EXERCISE REQUIREMENTS: Below are records; extract exactly the lines from the one containing "You are a computer-use" through the last, both included, and keep the pictures out.

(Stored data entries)
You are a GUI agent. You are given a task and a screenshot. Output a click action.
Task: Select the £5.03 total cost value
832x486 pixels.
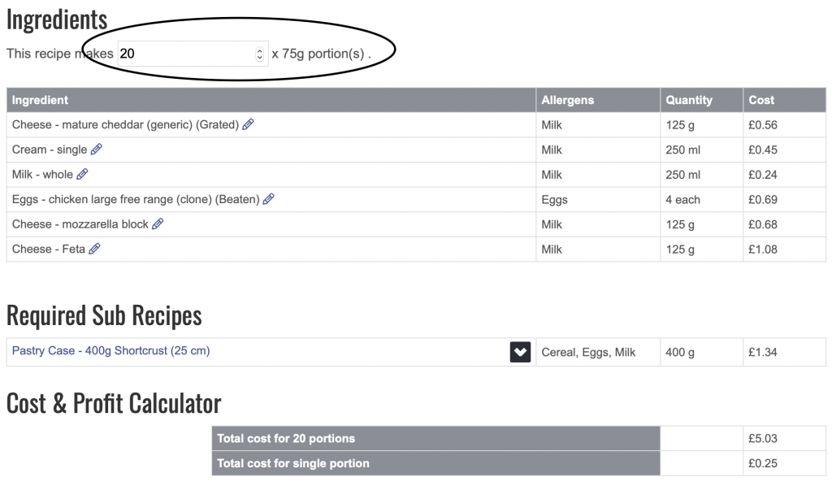[762, 439]
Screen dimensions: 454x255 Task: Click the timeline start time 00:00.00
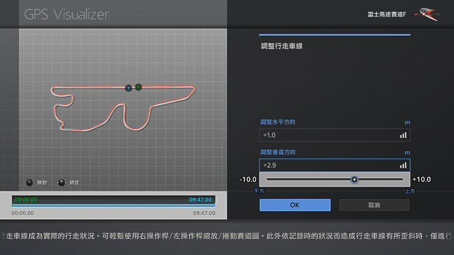pyautogui.click(x=26, y=200)
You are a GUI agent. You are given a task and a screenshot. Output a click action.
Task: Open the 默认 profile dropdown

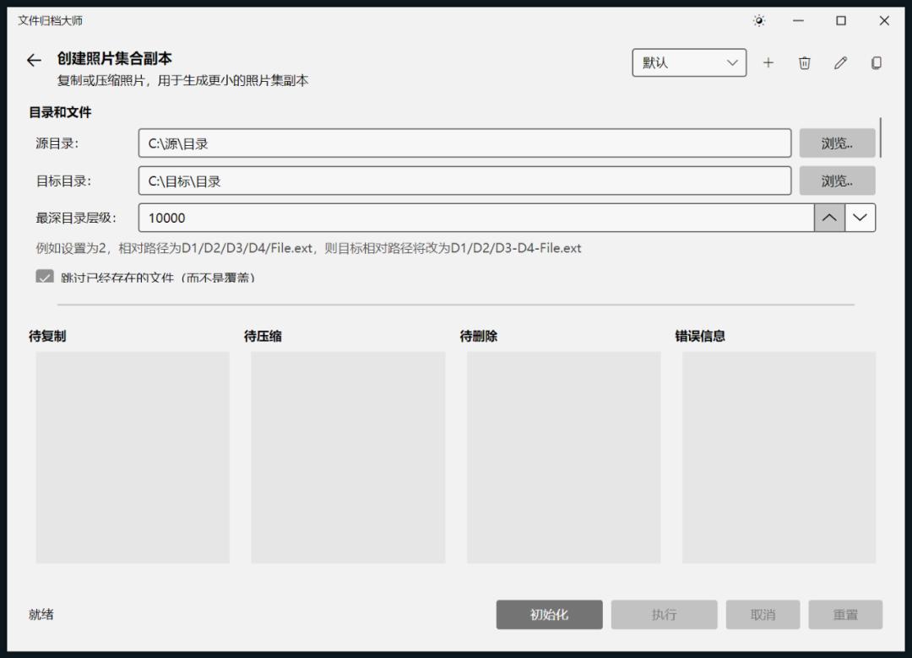tap(689, 62)
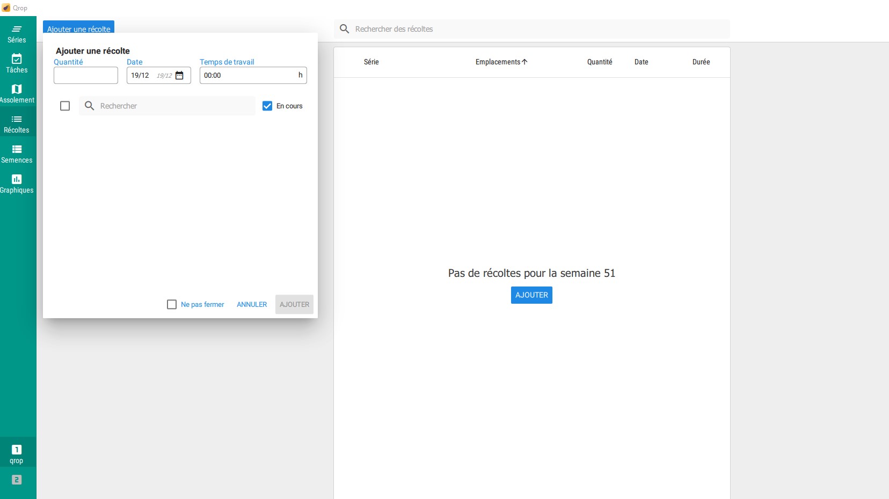The height and width of the screenshot is (499, 889).
Task: Show the Graphiques charts page
Action: 17,184
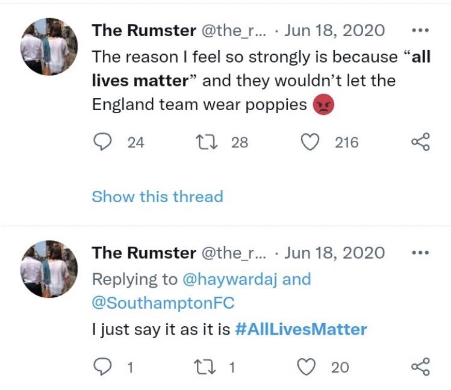This screenshot has width=451, height=390.
Task: Open the #AllLivesMatter hashtag
Action: [301, 329]
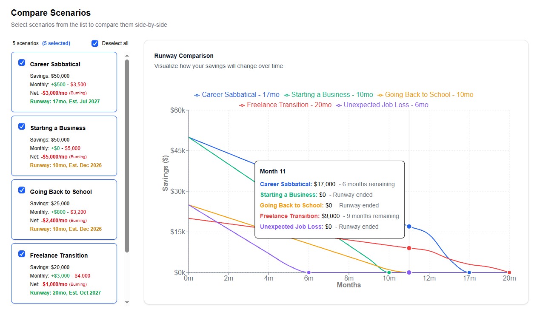Click the scrollbar down arrow below scenario list

127,302
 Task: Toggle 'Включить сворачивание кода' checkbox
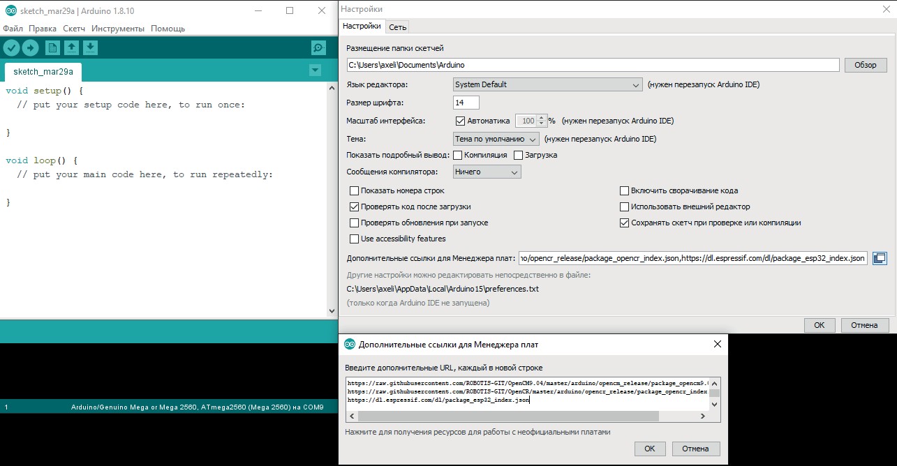tap(624, 191)

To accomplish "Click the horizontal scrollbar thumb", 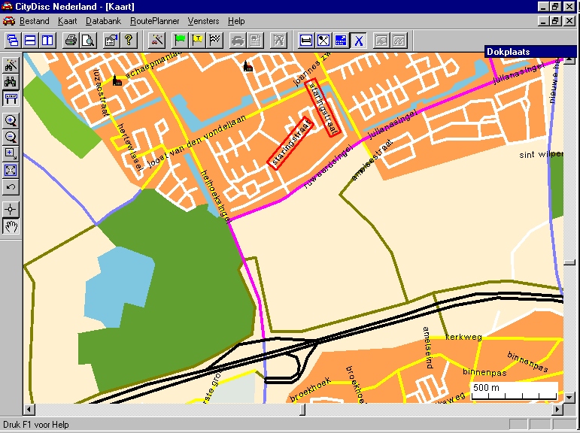I will pyautogui.click(x=302, y=409).
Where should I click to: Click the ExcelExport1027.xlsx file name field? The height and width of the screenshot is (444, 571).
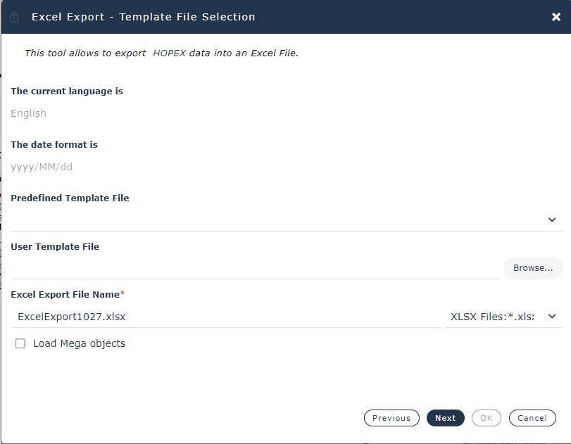(x=225, y=317)
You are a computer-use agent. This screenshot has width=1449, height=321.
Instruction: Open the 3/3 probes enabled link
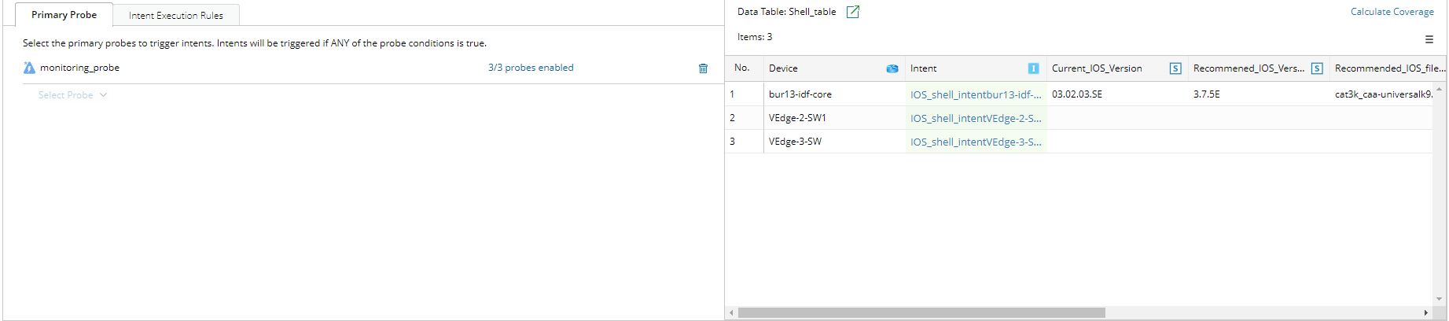531,68
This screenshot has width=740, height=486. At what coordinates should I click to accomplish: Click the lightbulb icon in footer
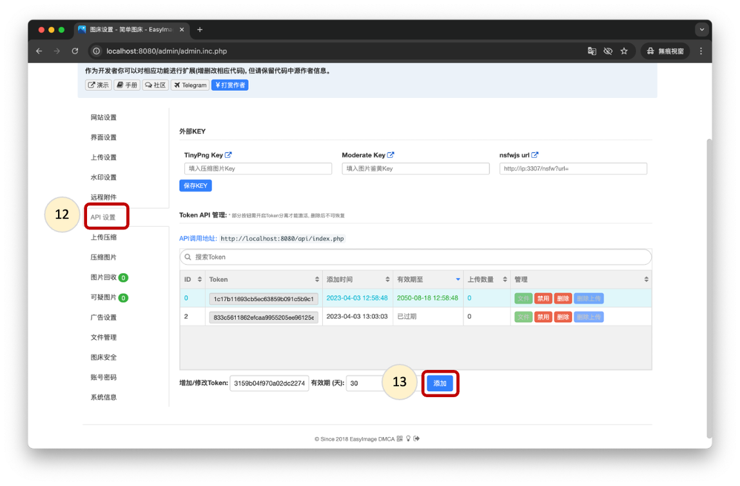[x=408, y=439]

ANSWER BELOW:
You are a computer-use agent. This screenshot has width=1449, height=321.
Instruction: Open the 3/3 probes enabled link
531,68
This screenshot has width=740, height=486. At what coordinates should I click to accomplish: Click the lightbulb icon in footer
[x=408, y=439]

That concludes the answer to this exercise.